UN ‘facing most challenging year’

Ban Ki-moon says next year will be the “most challenging” in the history of the UN.

UN General Assembly
Bush announced new economic sanctions against Myanmar at the UN meeting [Reuters]
“I expect the year ahead to be among the most challenging in our history,” he said.
 

“We need to pay less attention to rhetoric, and more attention to results, to getting things done”

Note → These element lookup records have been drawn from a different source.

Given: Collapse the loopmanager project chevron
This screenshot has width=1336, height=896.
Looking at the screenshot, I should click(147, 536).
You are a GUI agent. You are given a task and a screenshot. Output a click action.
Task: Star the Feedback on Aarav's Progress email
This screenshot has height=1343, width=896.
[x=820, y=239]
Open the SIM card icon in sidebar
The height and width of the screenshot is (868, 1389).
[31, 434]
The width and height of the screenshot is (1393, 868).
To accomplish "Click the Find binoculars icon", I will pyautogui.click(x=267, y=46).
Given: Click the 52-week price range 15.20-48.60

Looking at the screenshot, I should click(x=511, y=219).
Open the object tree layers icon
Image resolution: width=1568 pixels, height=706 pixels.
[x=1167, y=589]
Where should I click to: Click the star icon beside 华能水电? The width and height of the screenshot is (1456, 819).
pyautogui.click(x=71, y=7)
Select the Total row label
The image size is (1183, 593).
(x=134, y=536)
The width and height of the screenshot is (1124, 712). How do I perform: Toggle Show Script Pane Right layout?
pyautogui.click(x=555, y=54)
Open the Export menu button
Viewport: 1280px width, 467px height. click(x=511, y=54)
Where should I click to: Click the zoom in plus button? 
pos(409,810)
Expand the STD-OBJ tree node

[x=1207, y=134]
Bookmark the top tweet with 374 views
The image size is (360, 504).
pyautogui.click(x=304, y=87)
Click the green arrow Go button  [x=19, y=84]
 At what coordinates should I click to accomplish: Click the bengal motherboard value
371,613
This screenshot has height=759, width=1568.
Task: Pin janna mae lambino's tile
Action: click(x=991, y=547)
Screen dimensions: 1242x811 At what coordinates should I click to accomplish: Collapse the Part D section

Ban Ki-moon, UN secretary-general

“And I am sure that, together, we can make it one of the most successful …. We need to pay less attention to rhetoric, and more attention to results, to getting things done.”

 
The high-level session opened with speeches by Ban and the General Assembly president, and soon after by George Bush, the US president and other world leaders.
 
In a wide-ranging speech, Bush directed some of his harshest criticisms at the military leadership of Myanmar.
 
Bush announced the US would tighten economic sanctions against the country and urges other nations to apply pressure.
 
He added: “We will impose an expanded visa ban on those responsible for the most egregious violations of human rights [in Myanmar] as well as their family members.”
 
Mahmoud Ahmadinejad, Iran’s president, whose controversial views have provoked outrage and protests in the US, was due to take to the podium later in the day.
 
‘Tragedy’ in Darfur
 
Discussing the conflict in Darfur, where fighting combined with the effects of famine, has left at least 200,000 people dead and two million displaced since 2003, Ban said: “The government of Sudan must live up to its pledge to join comprehensive peace talks and implement a ceasefire.”
 
Darfur armed groups are expected to hold talks with the Sudanese government in Tripoli on October 27 in an attempt to broaden the Darfur peace agreement signed in May 2006 to include groups which did not sign it.
 
A senior Egyptian diplomat said on Tuesday that the UN welcomed a
proposal by Egypt to send 2,500 troops to Darfur as part of a joint
UN-African Union force aimed at ending violence in western Sudan.
 
Ban, in the opening speech, also stressed peace in the Middle East is vital to the stability of the region and the world.
 
He said: “We know what is required: an end to violence, an end to occupation, the creation of a Palestinian state at peace with itself and Israel, and a comprehensive regional peace between Israel and the Arab world.”
 
He called Iraq “the whole world’s problem” and said the UN has an important role to play in promoting political negotiations and national reconciliation in the country.
 
In Afghanistan, he said, “we must work more effectively with our partners to deal with drug trafficking and the financing of terrorism.”
 
Nuclear standoff
 
Bernard Kouchner, France’s foreign minister and his Iranian counterpart, Manouchehr Mottaki, were to meet on the sidelines of the session, diplomats from both countries said.
 
The meeting takes place against a backdrop of tension over Iran’s nuclear program, which prompted Kouchner last week to say that France was preparing for war as a worst-case scenario.
 
Speaking to the general assembly on Tuesday, Nicolas Sarkozy, the French president, said allowing Iran to acquire nuclear weapons could destabilise the world.
 
He said: “There will be no peace in the world if the international community falters in the face of nuclear arms proliferation.”
 
Iran insists its nuclear programme is for peaceful purposes.